Zoophyte Quotes (4 quotes)
Are coral reefs growing from the depths of the oceans? ... [The] reply is a simple negative; and a single fact establishes its truth. The reef-forming coral zoophytes, as has been shown, cannot grow at greater depths than 100 or 120 feet; and therefore in seas deeper than this, the formation or growth of reefs over the bottom is impossible.
On Coral Reefs and Islands (1853), 138.
In every living being there exists a capacity for endless diversity of form; each possesses the power of adapting its organization to the variations of the external world, and it is this power, called into activity by cosmic changes, which has enabled the simple zoophytes of the primitive world to climb to higher and higher stages of organization, and has brought endless variety into nature.
From Gottfried Reinold Treviranus, Biologie, oder Philosophie der lebenden Natur [Biology, or Philosophy of Animate Nature], quoted in Lecture 1, August Weismann (1904, 2nd German ed.) as translated in August Weismann, Margaret R. Thomson (trans.), The Evolution Theory, Vol 1., 18-19.

(Stored data entries)
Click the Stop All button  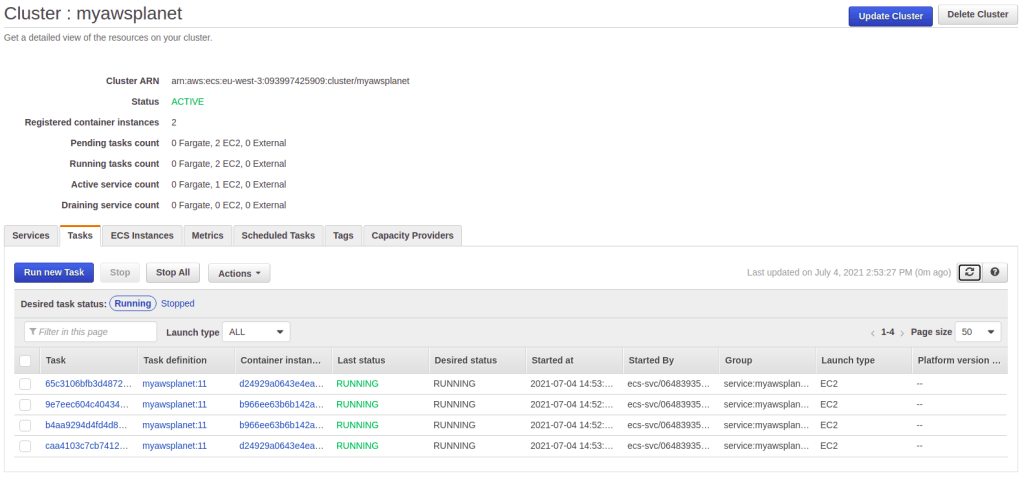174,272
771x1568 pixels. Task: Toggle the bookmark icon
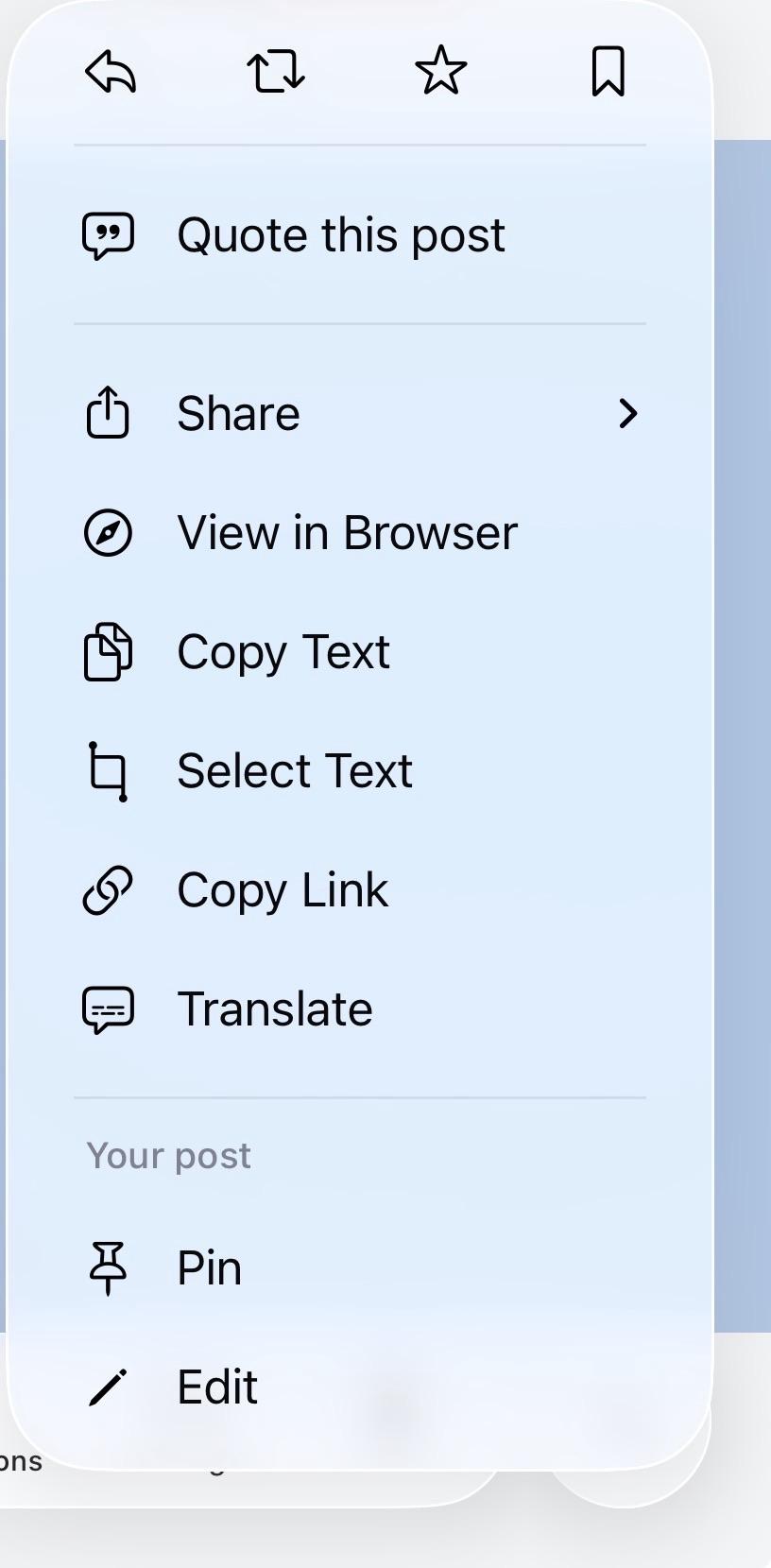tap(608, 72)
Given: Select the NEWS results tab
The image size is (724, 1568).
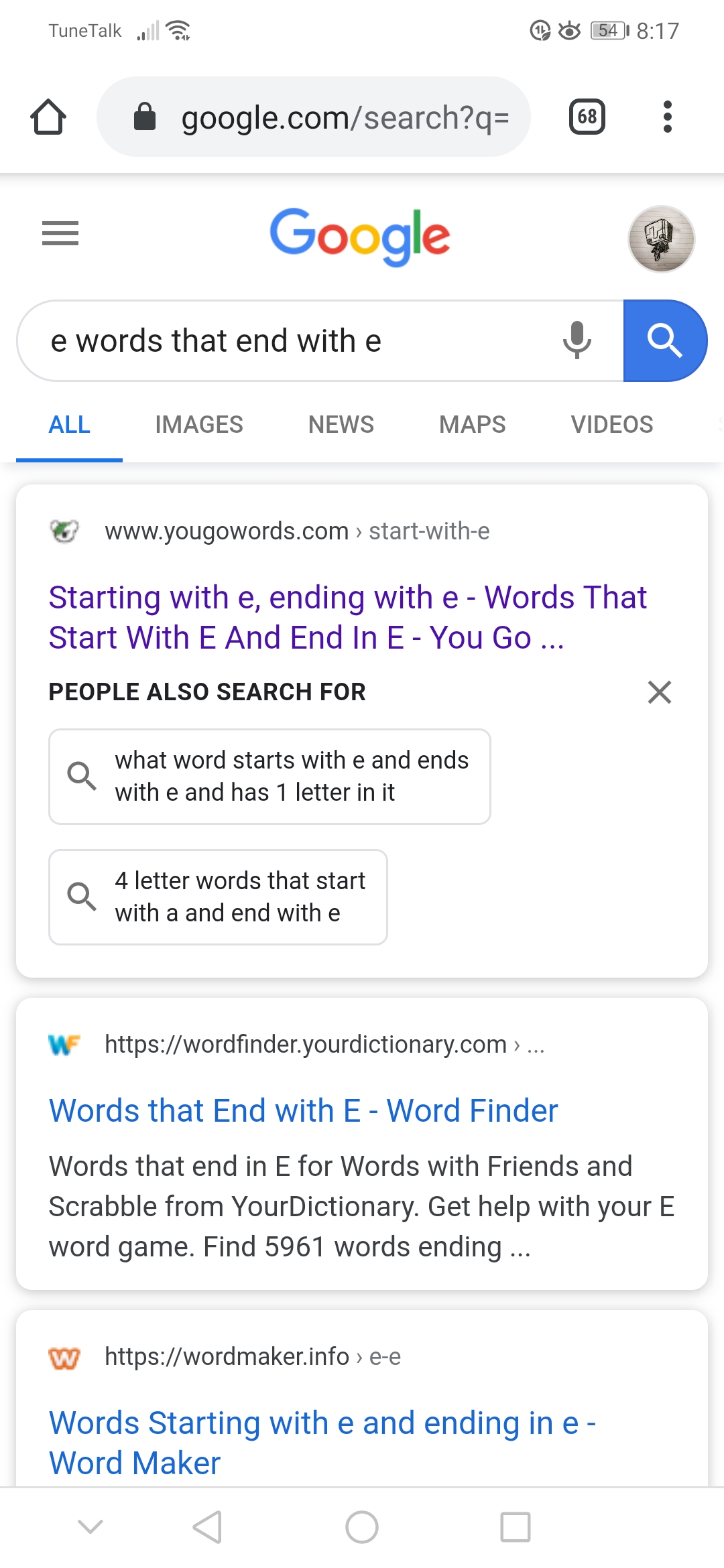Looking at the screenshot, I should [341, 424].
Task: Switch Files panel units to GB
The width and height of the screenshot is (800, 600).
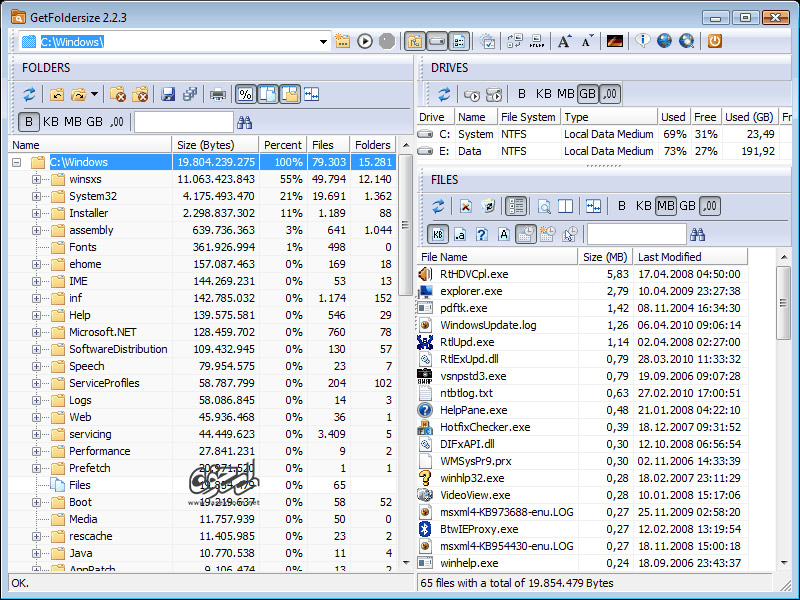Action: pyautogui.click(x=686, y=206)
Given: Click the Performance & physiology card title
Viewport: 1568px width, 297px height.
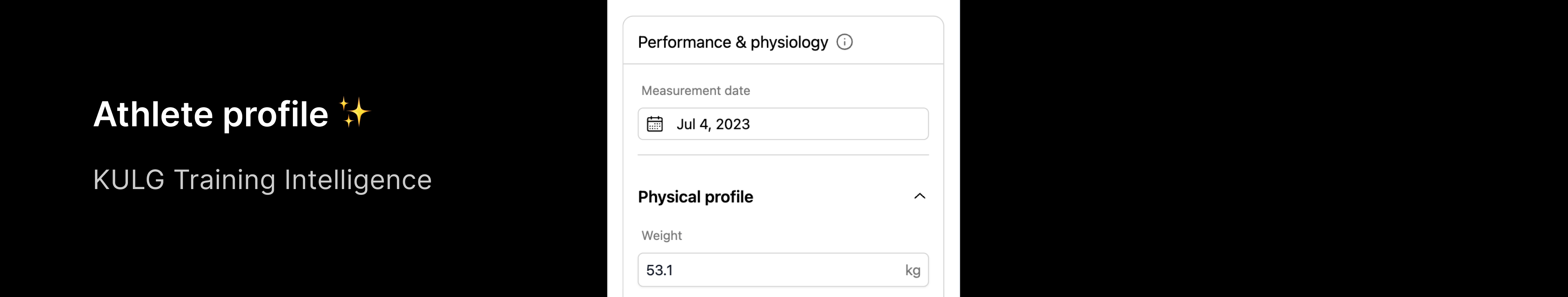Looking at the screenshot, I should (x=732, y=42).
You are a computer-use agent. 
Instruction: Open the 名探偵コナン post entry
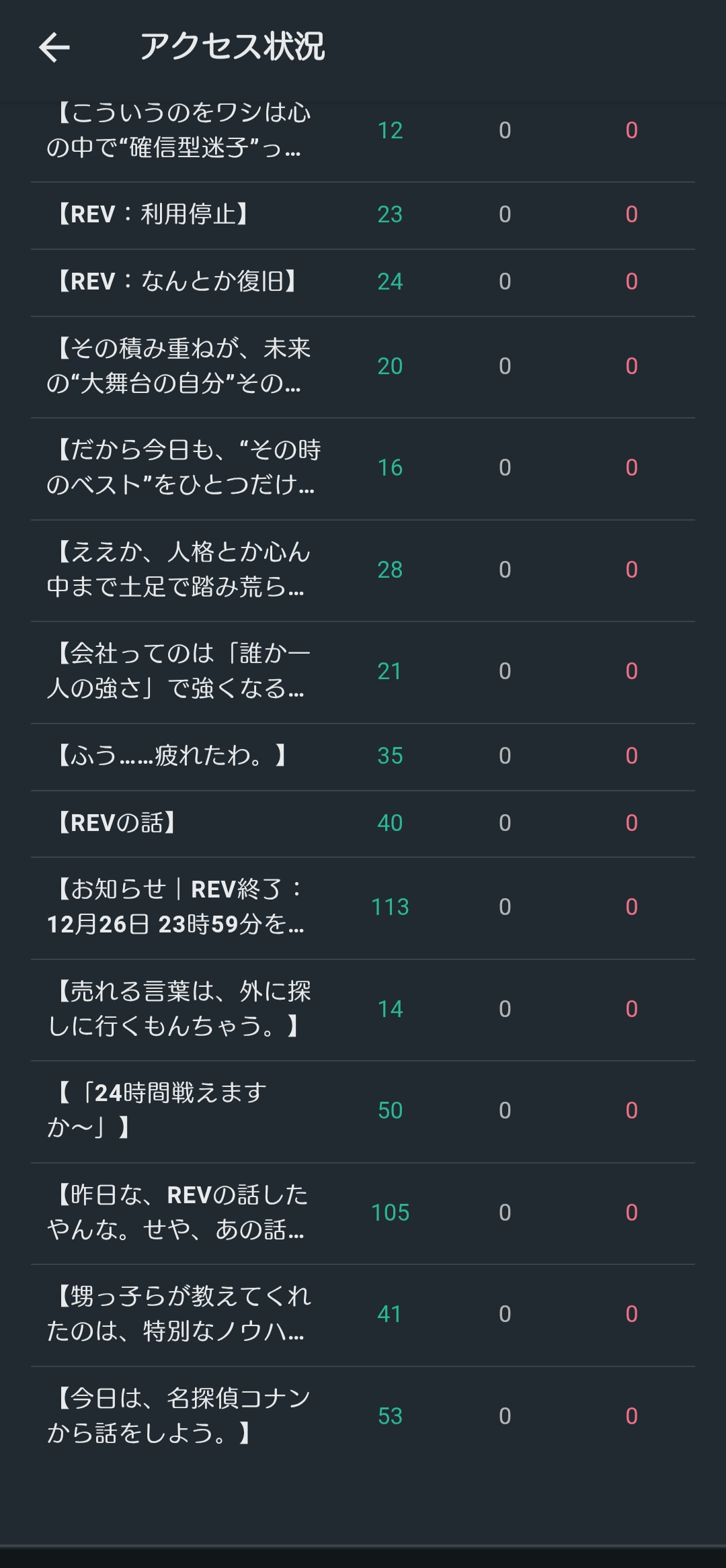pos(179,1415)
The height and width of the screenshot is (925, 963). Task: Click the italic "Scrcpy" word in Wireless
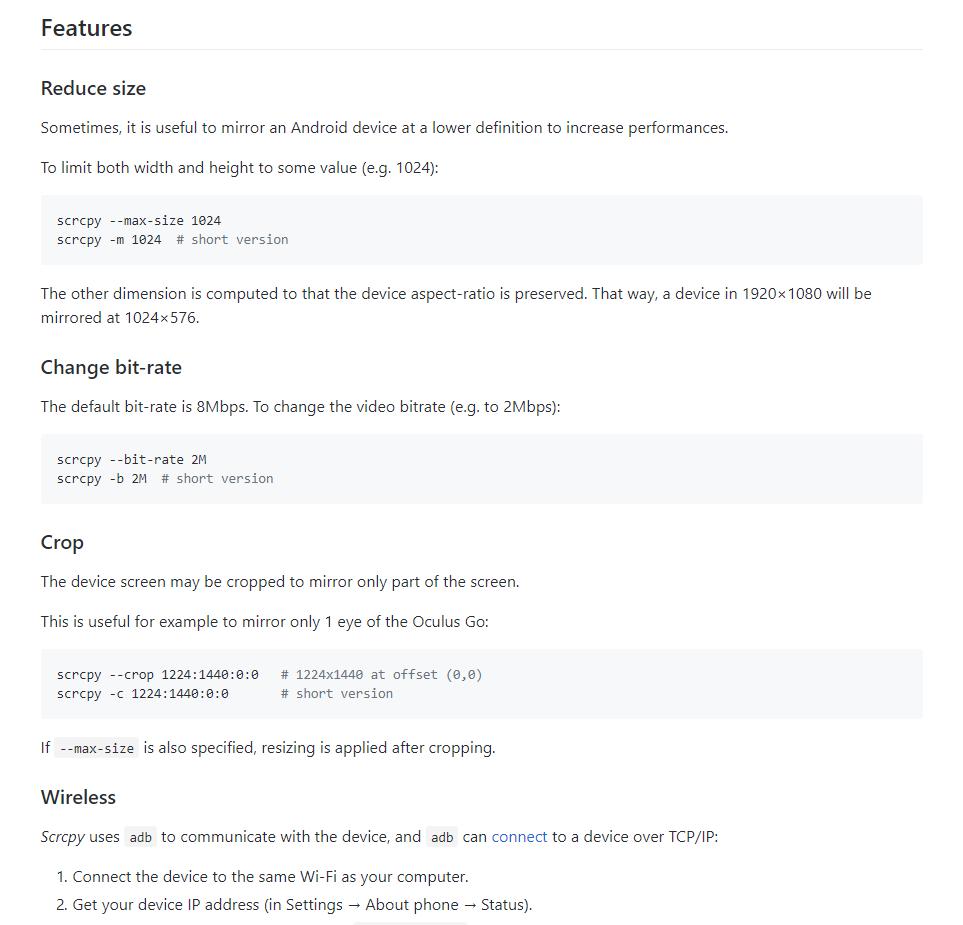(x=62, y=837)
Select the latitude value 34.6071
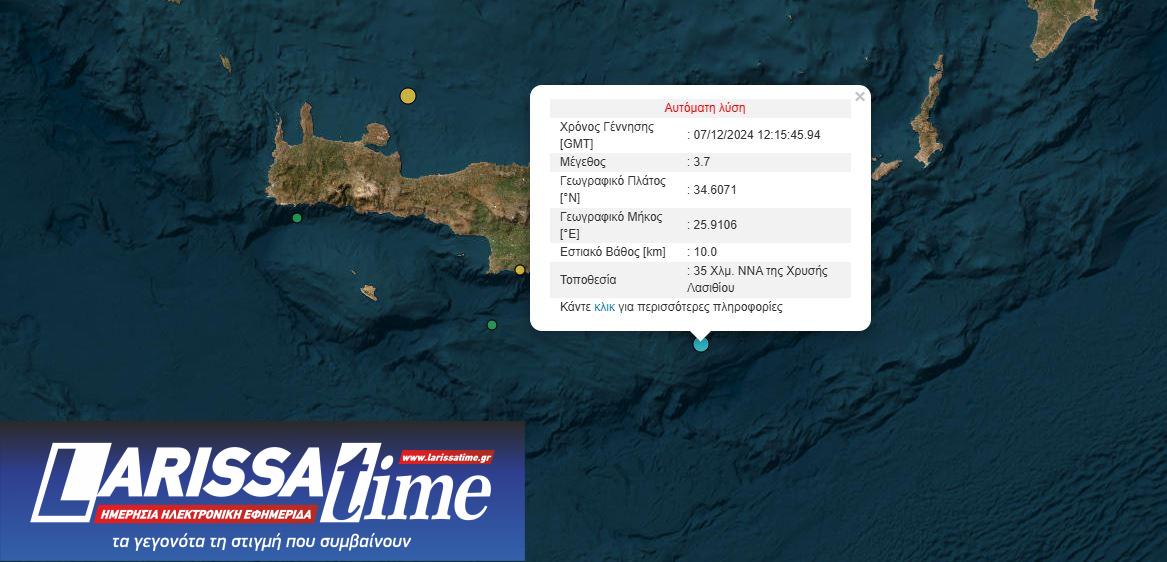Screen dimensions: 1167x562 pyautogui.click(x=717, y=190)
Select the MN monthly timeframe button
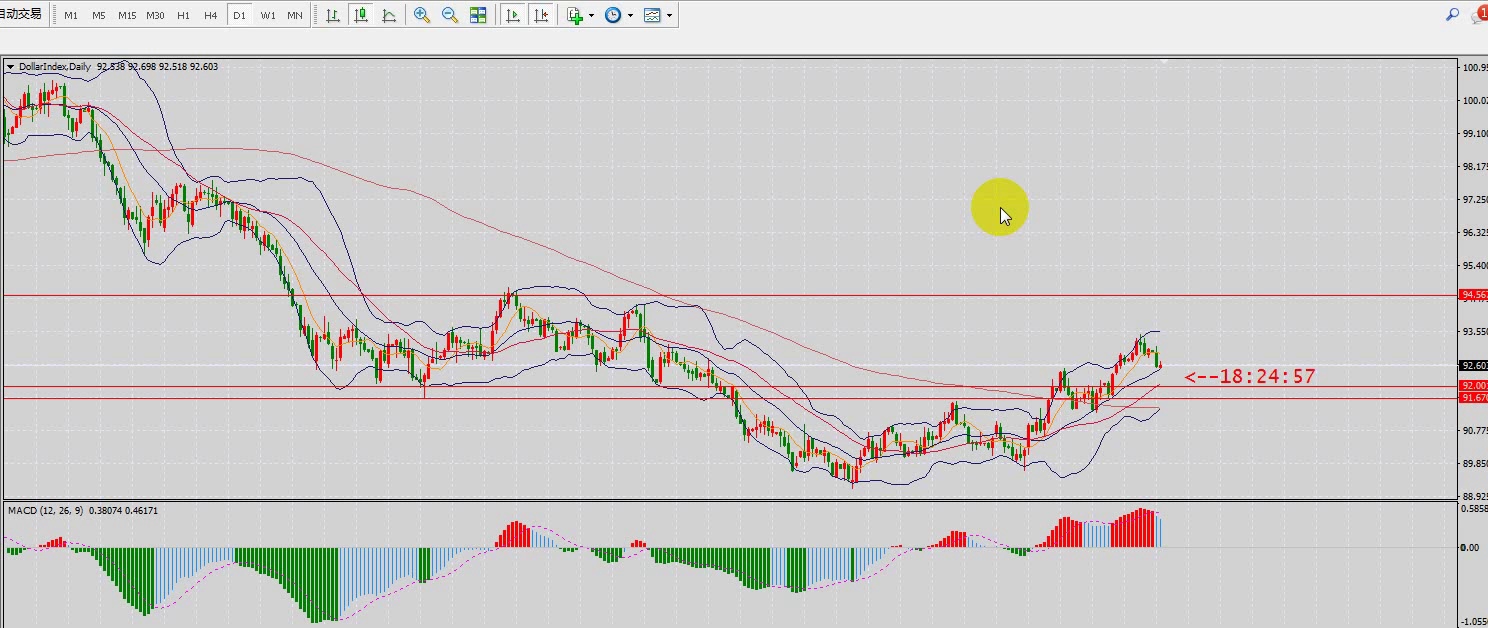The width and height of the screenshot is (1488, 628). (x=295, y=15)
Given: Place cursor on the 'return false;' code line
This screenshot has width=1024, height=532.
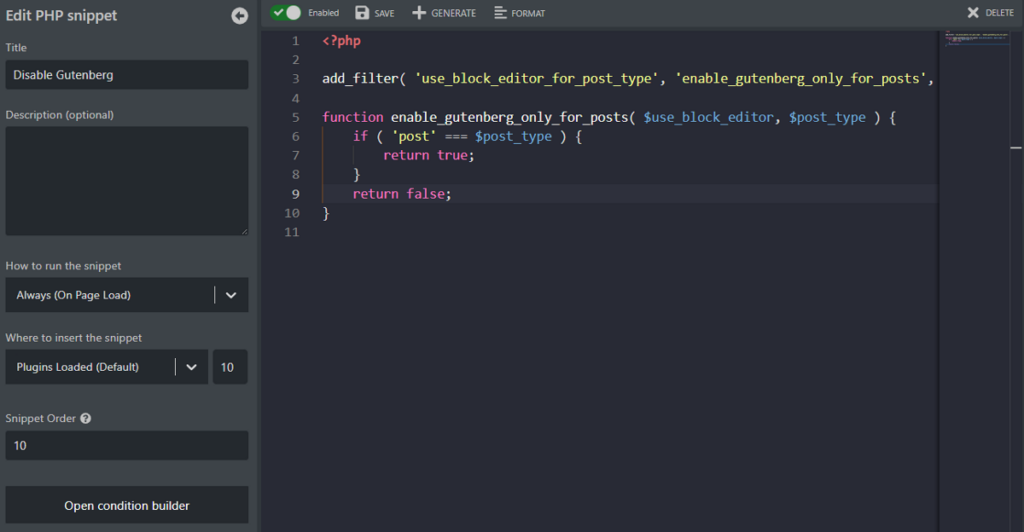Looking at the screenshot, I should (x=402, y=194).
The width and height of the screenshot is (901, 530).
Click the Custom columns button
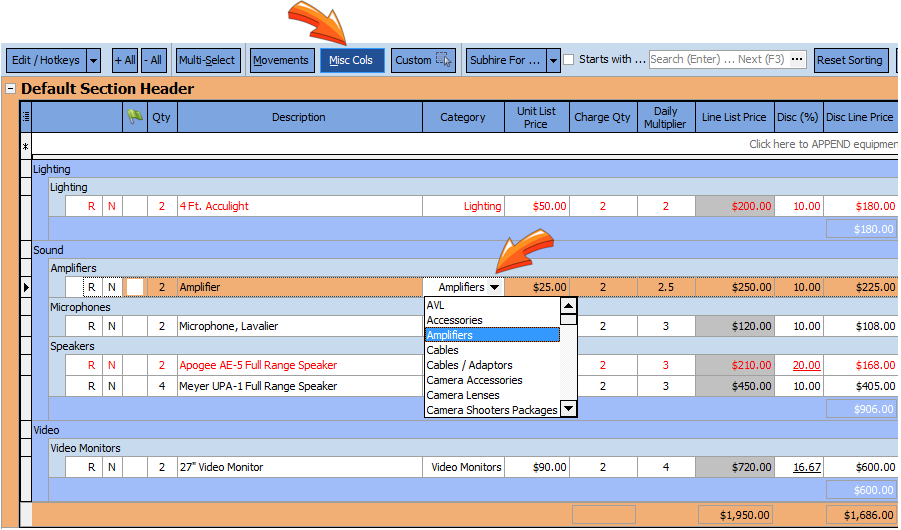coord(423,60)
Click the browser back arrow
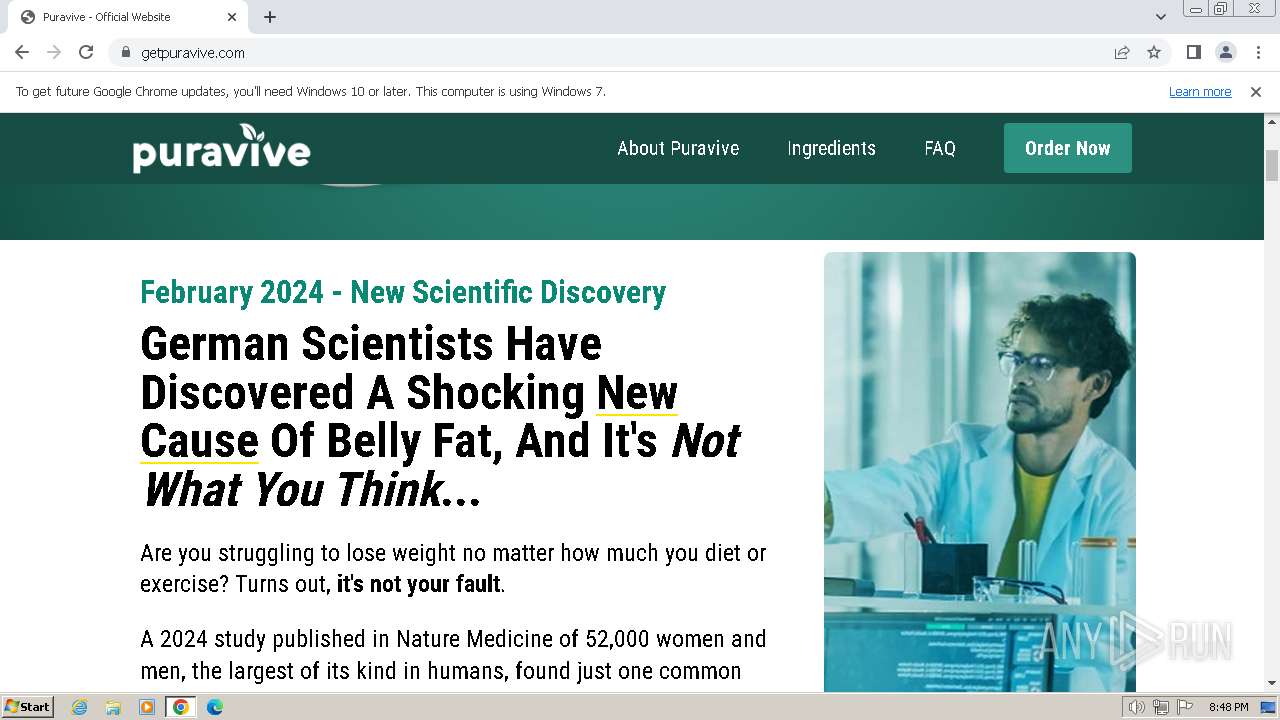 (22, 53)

— TASK REQUIREMENTS —
[1] Reproduce verbatim the passage of the zoophyte quotes that opens with the words containing "Are coral reefs" and closes with "variety into nature.".
[2] Write the next part of the zoophyte quotes, picking up right after their final line.

— RESULTS BY TASK —
[1]
Are coral reefs growing from the depths of the oceans? ... [The] reply is a simple negative; and a single fact establishes its truth. The reef-forming coral zoophytes, as has been shown, cannot grow at greater depths than 100 or 120 feet; and therefore in seas deeper than this, the formation or growth of reefs over the bottom is impossible.
On Coral Reefs and Islands (1853), 138.
In every living being there exists a capacity for endless diversity of form; each possesses the power of adapting its organization to the variations of the external world, and it is this power, called into activity by cosmic changes, which has enabled the simple zoophytes of the primitive world to climb to higher and higher stages of organization, and has brought endless variety into nature.

[2]
The book of Nature is the book of Fate. She turns the gigantic pages,leaf after leaf,never re-turning one. One leaf she lays down, a floor of granite; then a thousand ages, and a bed of slate; a thousand ages, and a measure of coal; a thousand ages, and a layer of marl and mud: vegetable forms appear; her first misshapen animals, zoophyte, trilobium, fish; then, saurians,rude forms, in which she has only blocked her future statue, concealing under these unwieldy monsters the fine type of her coming king. The face of the planet cools and dries, the races meliorate, and man is born. But when a race has lived its term, it comes no more again.
From 'Fate', collected in The Complete Works of Ralph Waldo Emerson, Volume 6: The Conduct of Life (1860), 15. This paragraph is the prose version of his poem, 'Song of Nature'.
[Zoophytes (Protists, or simple life forms) are] the primitive types from which all the organisms of the higher classes had arisen by gradual development.
Entry for Gottfried Reinhold Treviranus in Encyclopedia Britannica (1911), Vol. 27, 255-256.